Die Erschaffung der Sünde

■ Dreistündiges Horrorkabinett mit magengruben-untauglicher Musikeinlage: Raffaello Sanzio mit der Performance „Genesi“ Von Annette Stiekele

Eine düstere Szenerie. Nur ein durchsichtiger Vorhang trennt das Publikum von der Bühne. Drei Figuren drängen sich an die rückwärtige Wand, ganz in Schwarz, unbewegt, die Gesichter angsterfüllt. Aus dem Off ertönt ein leises Röcheln. Das Schreckenslabor nimmt seine Arbeit auf. Forschungsobjekt: Die Erschaffung der Welt – und der Sünde.

Der dirigierende Meister im Hintergrund des mysteriösen Geschehens ist Romeo Castellucci, Begründer der radikalen italienischen Theatercompagnie Socìetas Raffaello Sanzio, die it ihrer neuen Produktion Genesi. From the museum of sleep für einen schockierenden Höhepunkt beim Internationalen Sommertheater Festival auf Kampnagel sorgte.
####################
ARBEITSANWEISUNG: Schreibe aus dem Ausgangstext die Passage ab, die mit „Eine düstere Szenerie.“ beginnt und bis einschließlich „auf Kampnagel sorgte.“ reicht.

QUELLENANGABEN:
####################
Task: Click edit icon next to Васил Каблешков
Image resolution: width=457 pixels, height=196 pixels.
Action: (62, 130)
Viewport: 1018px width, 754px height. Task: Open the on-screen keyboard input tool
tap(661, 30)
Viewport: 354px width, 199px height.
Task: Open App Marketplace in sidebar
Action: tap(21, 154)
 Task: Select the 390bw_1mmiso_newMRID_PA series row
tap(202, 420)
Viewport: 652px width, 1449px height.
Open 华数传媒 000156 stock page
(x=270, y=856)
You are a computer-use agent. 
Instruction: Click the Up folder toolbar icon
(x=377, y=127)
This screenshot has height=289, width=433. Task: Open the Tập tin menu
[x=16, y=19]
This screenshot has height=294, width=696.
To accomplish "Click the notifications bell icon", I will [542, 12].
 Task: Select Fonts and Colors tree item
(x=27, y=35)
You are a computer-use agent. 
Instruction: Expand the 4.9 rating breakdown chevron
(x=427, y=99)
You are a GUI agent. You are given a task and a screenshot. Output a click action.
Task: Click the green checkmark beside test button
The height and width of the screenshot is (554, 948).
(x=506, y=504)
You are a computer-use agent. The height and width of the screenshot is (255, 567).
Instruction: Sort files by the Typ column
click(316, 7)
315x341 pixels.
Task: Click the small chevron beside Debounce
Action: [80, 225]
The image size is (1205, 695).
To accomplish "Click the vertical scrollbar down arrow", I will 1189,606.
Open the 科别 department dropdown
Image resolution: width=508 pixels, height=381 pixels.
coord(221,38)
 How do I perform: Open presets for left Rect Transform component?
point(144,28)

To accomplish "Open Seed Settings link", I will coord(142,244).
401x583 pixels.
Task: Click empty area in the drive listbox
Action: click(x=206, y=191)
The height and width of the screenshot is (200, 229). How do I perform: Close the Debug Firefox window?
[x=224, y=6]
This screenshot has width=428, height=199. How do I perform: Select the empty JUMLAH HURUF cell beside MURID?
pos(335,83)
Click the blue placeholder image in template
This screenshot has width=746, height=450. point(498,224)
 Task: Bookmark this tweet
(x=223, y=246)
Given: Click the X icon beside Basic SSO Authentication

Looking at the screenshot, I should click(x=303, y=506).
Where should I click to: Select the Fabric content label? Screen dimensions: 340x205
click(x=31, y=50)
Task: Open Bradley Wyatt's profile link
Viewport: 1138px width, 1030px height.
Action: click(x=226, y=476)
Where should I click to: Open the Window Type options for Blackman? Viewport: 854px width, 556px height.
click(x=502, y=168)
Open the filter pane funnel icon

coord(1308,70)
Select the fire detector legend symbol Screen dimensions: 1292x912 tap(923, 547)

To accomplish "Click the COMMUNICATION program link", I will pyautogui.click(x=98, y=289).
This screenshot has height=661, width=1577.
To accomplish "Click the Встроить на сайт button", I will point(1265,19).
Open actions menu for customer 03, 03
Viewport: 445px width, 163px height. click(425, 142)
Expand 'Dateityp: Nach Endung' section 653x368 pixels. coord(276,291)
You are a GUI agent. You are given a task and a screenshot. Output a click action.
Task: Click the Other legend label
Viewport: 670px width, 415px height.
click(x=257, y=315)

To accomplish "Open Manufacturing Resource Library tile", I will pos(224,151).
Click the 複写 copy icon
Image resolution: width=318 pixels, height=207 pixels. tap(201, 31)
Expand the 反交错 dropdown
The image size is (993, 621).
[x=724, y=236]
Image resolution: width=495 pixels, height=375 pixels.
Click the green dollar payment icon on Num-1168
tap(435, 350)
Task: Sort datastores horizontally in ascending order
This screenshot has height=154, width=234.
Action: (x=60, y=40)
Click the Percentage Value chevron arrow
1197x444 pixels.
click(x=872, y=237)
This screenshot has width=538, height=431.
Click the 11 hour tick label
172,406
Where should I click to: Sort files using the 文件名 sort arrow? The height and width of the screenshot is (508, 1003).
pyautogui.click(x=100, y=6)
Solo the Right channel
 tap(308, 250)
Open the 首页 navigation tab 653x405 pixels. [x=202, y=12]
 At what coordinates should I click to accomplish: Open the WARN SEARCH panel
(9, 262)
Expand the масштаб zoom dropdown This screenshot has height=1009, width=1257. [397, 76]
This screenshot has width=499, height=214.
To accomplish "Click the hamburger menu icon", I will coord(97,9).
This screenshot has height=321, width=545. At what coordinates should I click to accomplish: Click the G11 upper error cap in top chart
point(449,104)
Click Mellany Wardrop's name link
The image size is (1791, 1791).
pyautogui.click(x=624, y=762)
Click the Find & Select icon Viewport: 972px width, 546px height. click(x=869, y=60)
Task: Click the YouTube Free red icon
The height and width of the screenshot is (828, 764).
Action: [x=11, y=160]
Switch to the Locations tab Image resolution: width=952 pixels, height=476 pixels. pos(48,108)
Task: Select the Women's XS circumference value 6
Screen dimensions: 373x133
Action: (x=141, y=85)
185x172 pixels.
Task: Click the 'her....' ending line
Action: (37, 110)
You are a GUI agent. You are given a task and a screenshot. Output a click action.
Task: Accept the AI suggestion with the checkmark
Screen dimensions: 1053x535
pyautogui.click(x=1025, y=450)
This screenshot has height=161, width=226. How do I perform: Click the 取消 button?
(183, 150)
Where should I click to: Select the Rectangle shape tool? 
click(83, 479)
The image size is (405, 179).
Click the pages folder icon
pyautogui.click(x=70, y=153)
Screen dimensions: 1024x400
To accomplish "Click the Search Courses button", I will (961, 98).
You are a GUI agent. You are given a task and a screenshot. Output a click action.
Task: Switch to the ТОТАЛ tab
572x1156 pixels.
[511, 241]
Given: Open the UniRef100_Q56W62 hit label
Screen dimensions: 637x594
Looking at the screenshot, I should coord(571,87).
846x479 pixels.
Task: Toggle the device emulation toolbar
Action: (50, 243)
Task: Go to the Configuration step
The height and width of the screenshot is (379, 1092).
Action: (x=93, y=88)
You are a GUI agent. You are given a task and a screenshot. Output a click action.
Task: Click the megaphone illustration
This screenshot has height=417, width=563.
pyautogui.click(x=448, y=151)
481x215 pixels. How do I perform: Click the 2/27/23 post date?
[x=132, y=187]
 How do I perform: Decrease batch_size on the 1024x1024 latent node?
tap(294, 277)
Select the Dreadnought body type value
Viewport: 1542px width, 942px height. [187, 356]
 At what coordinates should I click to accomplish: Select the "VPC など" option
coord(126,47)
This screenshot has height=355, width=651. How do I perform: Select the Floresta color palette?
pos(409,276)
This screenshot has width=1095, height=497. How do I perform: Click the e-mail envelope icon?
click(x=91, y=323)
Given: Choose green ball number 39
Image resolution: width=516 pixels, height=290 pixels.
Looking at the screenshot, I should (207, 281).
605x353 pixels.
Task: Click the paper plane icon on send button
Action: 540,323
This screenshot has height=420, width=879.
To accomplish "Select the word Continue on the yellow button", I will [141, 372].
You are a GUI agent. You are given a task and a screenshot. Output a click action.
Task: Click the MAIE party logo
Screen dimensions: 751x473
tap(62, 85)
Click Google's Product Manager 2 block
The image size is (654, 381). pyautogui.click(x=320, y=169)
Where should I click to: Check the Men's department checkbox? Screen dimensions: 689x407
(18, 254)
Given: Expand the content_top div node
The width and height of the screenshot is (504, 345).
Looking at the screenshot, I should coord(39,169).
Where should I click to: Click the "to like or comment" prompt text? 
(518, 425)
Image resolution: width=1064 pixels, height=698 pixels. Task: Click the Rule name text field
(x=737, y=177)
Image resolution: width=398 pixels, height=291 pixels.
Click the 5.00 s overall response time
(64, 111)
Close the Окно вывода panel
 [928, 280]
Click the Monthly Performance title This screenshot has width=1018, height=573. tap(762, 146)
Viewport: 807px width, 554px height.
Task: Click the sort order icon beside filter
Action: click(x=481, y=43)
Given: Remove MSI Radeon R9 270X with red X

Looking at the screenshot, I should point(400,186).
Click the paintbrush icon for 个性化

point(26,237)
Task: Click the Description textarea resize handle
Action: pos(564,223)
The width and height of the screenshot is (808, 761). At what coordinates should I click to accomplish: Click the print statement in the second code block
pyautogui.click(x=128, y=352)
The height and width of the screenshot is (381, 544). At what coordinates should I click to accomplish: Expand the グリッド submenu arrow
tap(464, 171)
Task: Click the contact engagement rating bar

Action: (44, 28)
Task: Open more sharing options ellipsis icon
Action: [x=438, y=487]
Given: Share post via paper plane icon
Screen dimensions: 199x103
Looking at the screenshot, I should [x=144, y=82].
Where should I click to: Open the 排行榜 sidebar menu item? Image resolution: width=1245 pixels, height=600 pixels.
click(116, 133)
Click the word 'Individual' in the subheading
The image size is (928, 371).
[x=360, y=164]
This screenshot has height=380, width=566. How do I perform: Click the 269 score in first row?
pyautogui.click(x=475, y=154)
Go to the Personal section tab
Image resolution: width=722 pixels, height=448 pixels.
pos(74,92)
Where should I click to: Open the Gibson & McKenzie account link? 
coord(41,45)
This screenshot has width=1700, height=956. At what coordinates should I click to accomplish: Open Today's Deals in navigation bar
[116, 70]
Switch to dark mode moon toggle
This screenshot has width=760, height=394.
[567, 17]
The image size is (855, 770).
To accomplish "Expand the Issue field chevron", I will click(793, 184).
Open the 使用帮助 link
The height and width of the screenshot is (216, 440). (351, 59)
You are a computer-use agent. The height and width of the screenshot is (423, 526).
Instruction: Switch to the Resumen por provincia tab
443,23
####################
ERGEBNIS:
Eine düstere Szenerie. Nur ein durchsichtiger Vorhang trennt das Publikum von der Bühne. Drei Figuren drängen sich an die rückwärtige Wand, ganz in Schwarz, unbewegt, die Gesichter angsterfüllt. Aus dem Off ertönt ein leises Röcheln. Das Schreckenslabor nimmt seine Arbeit auf. Forschungsobjekt: Die Erschaffung der Welt – und der Sünde.

Der dirigierende Meister im Hintergrund des mysteriösen Geschehens ist Romeo Castellucci, Begründer der radikalen italienischen Theatercompagnie Socìetas Raffaello Sanzio, die it ihrer neuen Produktion Genesi. From the museum of sleep für einen schockierenden Höhepunkt beim Internationalen Sommertheater Festival auf Kampnagel sorgte.